Task statement
Starting at the line containing "Tap Balas next to 7 mnt timestamp" and ending at the last of the rows, rewrite those lines with "screenshot" swapped for "image" and everything else unchanged, leaving out the pictures.

Entries provided
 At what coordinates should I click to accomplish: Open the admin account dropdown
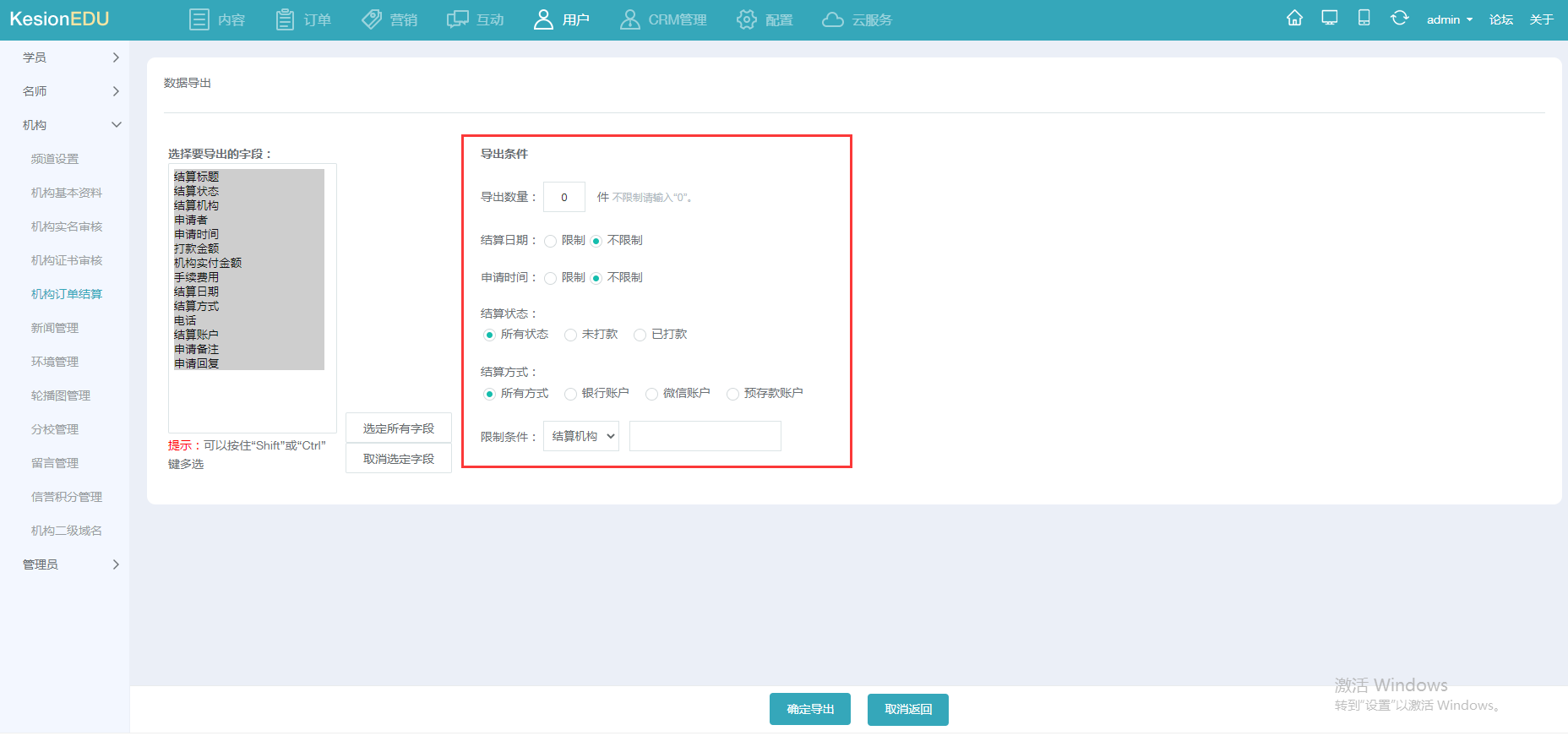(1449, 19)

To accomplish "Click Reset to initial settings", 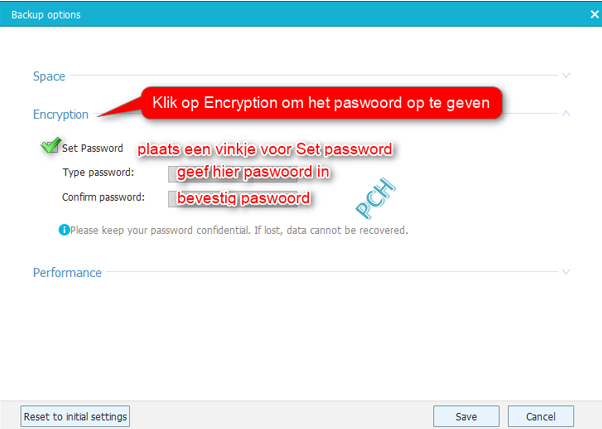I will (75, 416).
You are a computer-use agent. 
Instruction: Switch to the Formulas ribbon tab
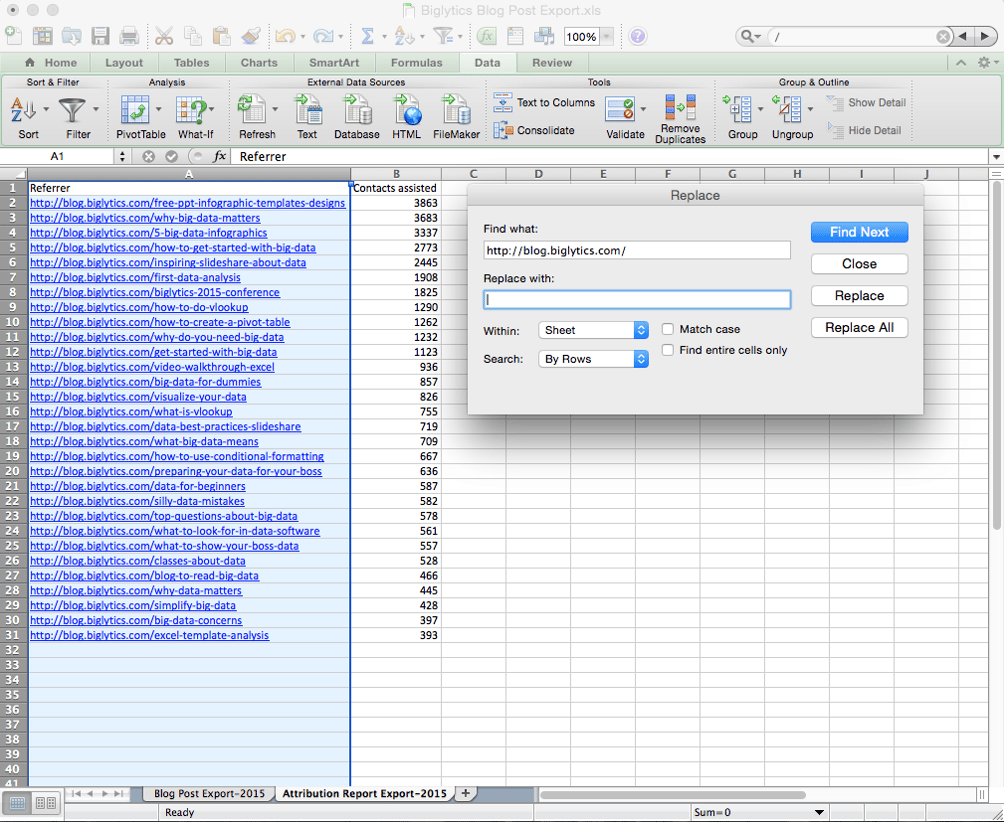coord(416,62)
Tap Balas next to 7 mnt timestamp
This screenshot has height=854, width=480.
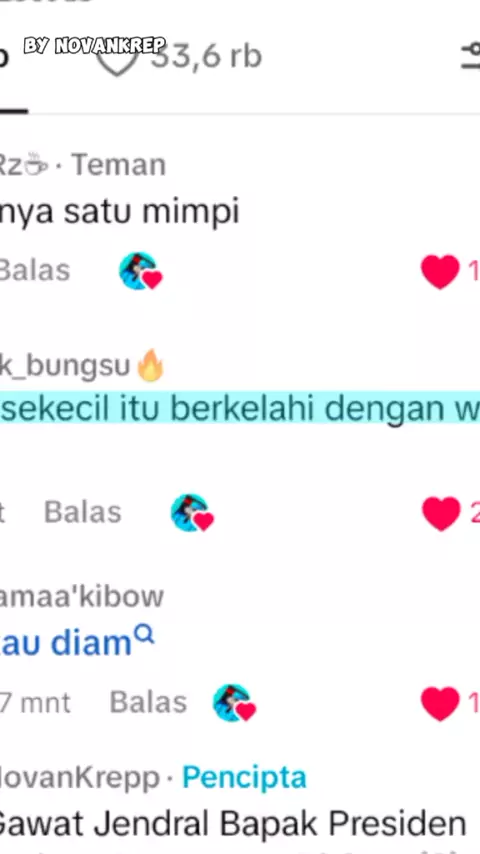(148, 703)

Result
Tap Balas next to 7 mnt timestamp
This image has height=854, width=480.
(148, 703)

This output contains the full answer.